Söyleşi: Onur Uludoğan
Doğuş Kökarttı, 2013 yılında yayımlanan “Üzüm Dalları, Güneş ve Güz” isimli şiir kitabıyla selamlamıştı okurlarını. Aradan geçen dört yılın ardından geçtiğimiz aylarda Altıkırkbeş Yayıncılık tarafından yayımlanan “Nehir Yolcusu” ile yeniden şiir severlerin karşısına çıktı.
Bu fırsatı değerlendirerek, Doğuş Kökarttı ile keyifli bir sohbet gerçekleştirdik:
Nehir Yolcusu kitabında yer verdiğin şiirlerin ve kitabın serüveninden bahsederek başlayalım mı? Şiirlerin, kaç yılda nerelerde ve hangi koşullarda yazıldılar? Kitaplaşma süreci nasıl oldu?
Başımı geriye doğru çevirip bakıyorum ve görüyorum ki sıra dışı, uzun ve güzel bir yolculuktu. Sanırım her şeyin bitmesi iki-üç yılımı aldı. Bu yıllarda neredeyse yazılabilecek her yerde yazdım. Sırtçantasıyla uzun yolculuklar yapıyordum ve bazen, kısa süreli yerleşiyordum. Belki ne beş -yirmi farklı ülkede, yolda, trenlerde, otobanda, bankta, kilisede, evde, hostelde, dağda, ormanda… Bir kâğıdın ve kalemin birleşebileceği her yerde yazdım. Yirmi yaşında yazmaya başladığımı hatırlıyorum ve yirmi üç yaşında düzenlemelerim bitmişti. Şiirler bir zorlamayla ya da gelmeleri beklenerek yazılmadı. Onlar varoluşun akışı içinde kendilerini yarattılar. Bu yıllarda yaşam beni gittikçe dolduruyordu, ben de her geçen gün bir musluğa dönüşüyordum. Sonra onu açtım, içimdeki yoğunluk şiirleşerek aktı.
Kitaplaşma dönemi ise yazılan şiirlerin fazlalığını ve birbirlerine bağlanarak bölümler oluşturduğunu fark ettiğimde başladı. Bir dosya oluşturdum, bir kompozisyon yarattım ve bu aşamada üzerlerinde çok çalıştım.
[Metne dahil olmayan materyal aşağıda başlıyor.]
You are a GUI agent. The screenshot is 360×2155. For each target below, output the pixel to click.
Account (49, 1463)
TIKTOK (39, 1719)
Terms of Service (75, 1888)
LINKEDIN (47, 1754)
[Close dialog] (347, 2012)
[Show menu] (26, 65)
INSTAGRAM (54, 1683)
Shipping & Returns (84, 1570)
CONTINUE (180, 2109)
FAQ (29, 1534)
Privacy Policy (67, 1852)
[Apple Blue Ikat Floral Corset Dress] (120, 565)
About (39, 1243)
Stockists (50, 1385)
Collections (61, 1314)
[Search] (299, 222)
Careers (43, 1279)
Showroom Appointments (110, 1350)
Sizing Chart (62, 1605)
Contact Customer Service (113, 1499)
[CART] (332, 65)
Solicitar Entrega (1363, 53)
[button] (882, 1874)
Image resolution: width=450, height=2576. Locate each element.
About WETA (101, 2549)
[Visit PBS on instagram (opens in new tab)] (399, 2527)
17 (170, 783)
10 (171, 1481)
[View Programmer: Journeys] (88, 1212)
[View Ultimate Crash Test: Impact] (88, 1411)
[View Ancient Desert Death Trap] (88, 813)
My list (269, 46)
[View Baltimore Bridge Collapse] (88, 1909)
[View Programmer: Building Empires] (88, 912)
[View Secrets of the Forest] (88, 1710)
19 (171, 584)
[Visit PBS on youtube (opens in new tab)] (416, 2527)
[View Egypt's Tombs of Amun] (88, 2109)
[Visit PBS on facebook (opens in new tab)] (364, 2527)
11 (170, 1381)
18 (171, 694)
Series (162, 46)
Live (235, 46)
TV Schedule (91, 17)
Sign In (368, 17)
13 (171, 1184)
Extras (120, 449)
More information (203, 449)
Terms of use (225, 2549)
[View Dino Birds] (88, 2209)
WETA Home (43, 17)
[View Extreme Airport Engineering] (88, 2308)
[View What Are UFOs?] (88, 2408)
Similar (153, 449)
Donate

Dosya uzun bir süre geleceğini bekledi, birkaç yayınevi tarafından basılmak istendi ama yayınevlerine bağlı farklı sebeplerden dolayı gerçekleşmedi. Bir gün dosyayı okuması için güzel dost, Umay Umay’a yollamıştım. Sonrasında sevgili Umay bana Kaan Çaydamlı ve 6:45 yayınlarının bunu basmak istediği haberini ulaştırdı. Ve Eylül 2017’de “Nehir Yolcusu” kendi yolculuğuna başladı.
İçeriğe geçmeden, biraz biçime dair konuşmak istiyorum. Nehir Yolcusu, toplam altı bölüme ayrılmış. İmgeler ve ele aldığın temalar bakımından tüm bölümler birbirine kılcal damarlarla bağlı. Buna karşın her bir bölüm için biçimsel anlamda farklı tercihlerde bulunmuşsun. Noktalama işaretlerini kullanışına, büyük/küçük harf tercihlerine ve buna benzer diğer biçimsel unsurlara baktığımda ne anlattığıyla beraber nasıl anlattığı üzerine de derinlemesine düşünmüş bir şair izlenimi uyandırdın bende.
Evet, tam olarak böyleydi belki de biraz daha derin. Kitabın altındaki kompozite temeli anlatmadan önce, içindeki “biçimsel edebiyat”tan bahsedersem daha iyi anlaşılabileceğini düşünüyorum.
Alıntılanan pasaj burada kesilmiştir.